In this post we will look at ClickFix and ConsentFix; two methods that are gaining traction as they bypass traditional controls, tricking users into performing actions that grant attackers access without even realising it, and then we’ll look at how we can protect against them.

ClickFix

ClickFix is a sophisticated social engineering attack where attackers compromise the user by tricking them into performing dangerous actions. It can take many forms, but a common one is a fake website that shows an error and copies malicious commands to the clipboard in the background.

The user is then instructed to ‘fix’ the error by pressing Windows+R, then CTRL+V, then hit enter. This pastes the malicious code into the run dialogue and executes it. The code then runs in the background, potentially installing infostealers like Lumma Stealer or Vidar.

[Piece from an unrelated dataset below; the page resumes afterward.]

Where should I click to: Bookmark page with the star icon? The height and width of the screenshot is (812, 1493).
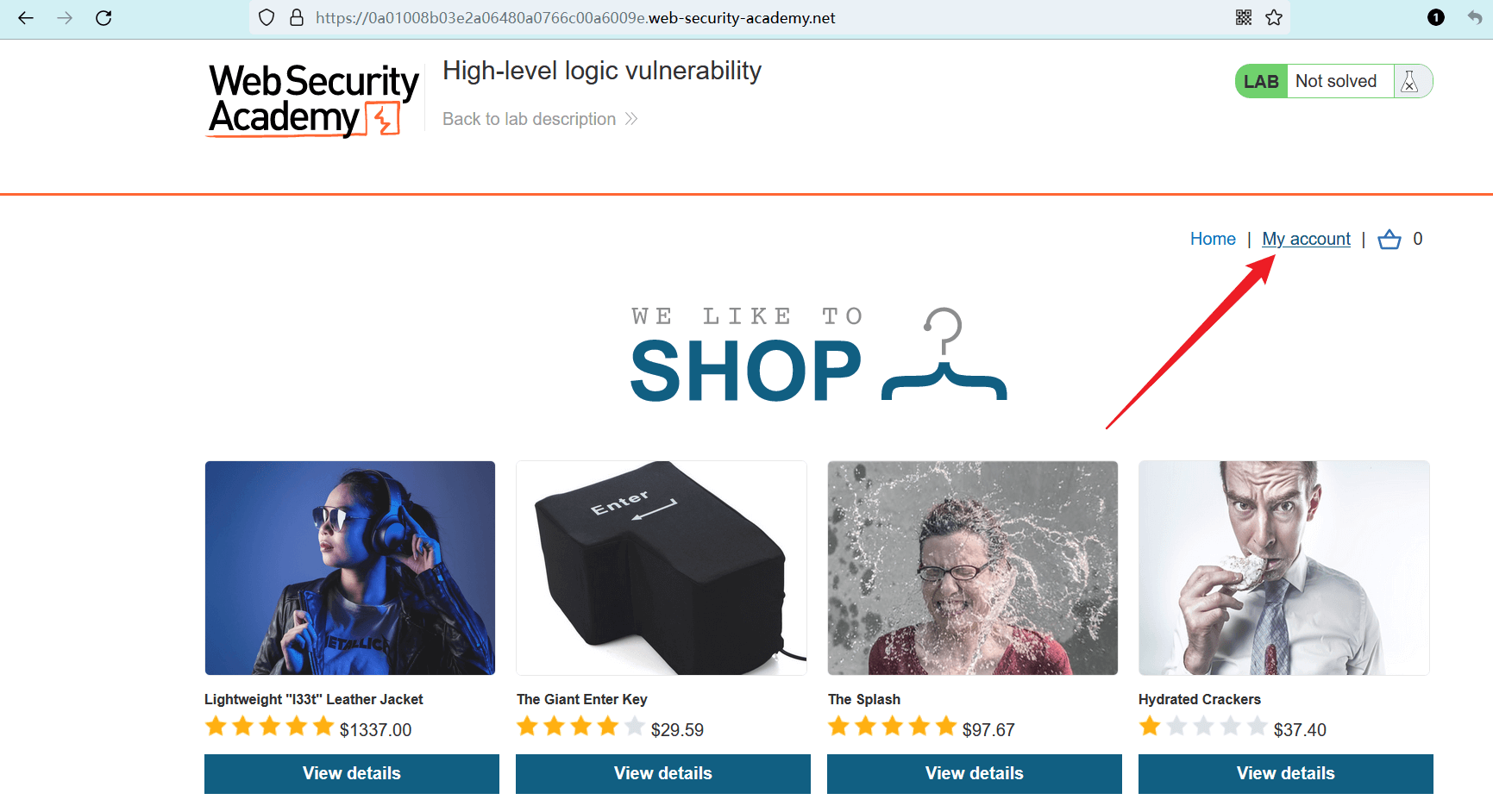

Attackers are favouring this method because it bypasses the numerous scans that both the browser and operating system perform to check for malware. As far as Windows knows, the user has executed a command entirely of their own volition!

Attackers may also encode the command using Base64 encoding, making it appear mostly gibberish. Either way, for non-technical users it can be an easy trap to fall into.

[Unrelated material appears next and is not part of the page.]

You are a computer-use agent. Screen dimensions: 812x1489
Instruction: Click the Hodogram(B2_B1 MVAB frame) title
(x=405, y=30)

This blog post is an excellent deep dive investigation into a fake Google Meet ClickFix campaign.

ConsentFix

If ClickFix is looking for access to the local machine to extract data, ConsentFix is after a Microsoft 365 or Azure tenant to compromise.

ConsentFix often uses a fake verification page (frequently impersonating Cloudflare CAPTCHA), but instead of a puzzle or pictures of cars it asks the user to sign in to their account. The clever part is the attacker uses the legitimate Microsoft sign-in page to authenticate the user. They can do this because it isn’t after the credentials.

They’re after the redirect URL.

When an OAuth app is registered, it listens for a reply, which is where Microsoft redirects the browser to after authenticating. But because it isn’t a legitimate OAuth request, nothing is listening, so the browser shows an error. The URL is still in the address bar though, and this contains an authorisation code.

The attacker then tells the user Hey, let me help you with this error. Just send me the URL of the error page and I’ll sort that.

Once the attacker has that URL they can get the code, exchange it for an access token, and gain full delegated access to the user's corporate environment, completely bypassing MFA and passkeys because the initial login was legitimate. Even if it is only a ‘standard’ user, not an admin, the attacker can still do an awful lot of damage.

Mitigations

These are social engineering attacks, so a large part of the mitigation is educating users not to paste content if asked to, and to recognise fake CAPTCHAs and websites.

There are also some technical mitigation’s administrators can perform:

ClickFix

1. Disable the Run dialog box. This should stop the attack, unless the user is being engineered over the phone, where the attacker can pivot to cmd or PowerShell.
2. Use Microsoft Attack Surface Reduction rules to block processes running from user folders. This means that if the user does run the attackers script, it can’t start up any processes.
3. Enable PowerShell Script Block Logging. This doesn’t stop the command running, but it ensures that if it has been obfuscated then the plaintext version is stored in the logs, making investigations and postmortems easier.

ConsentFix

1. Prevent users consenting to apps. In Entra, you can force an admin consent workflow that requires authorisation before any consent is granted.
2. Token Binding. Here we are again. The most effective way to stop attackers stealing tokens is to make them useless if they don’t have access to the device itself. By binding the token to the device (check out this post), the attacker cannot use the token in the URL.
3. Only allow verified publishers. This ensures the only apps that can be consented to are apps that have been published by companies vetted by Microsoft.

Conclusion

As admins we’re used to users inadvertently working against us. Sure, they mean well, but we all know users that would fall for these attacks all to easily. A well rounded security posture should already have controls in place to mitigate these attacks, but it is worth checking.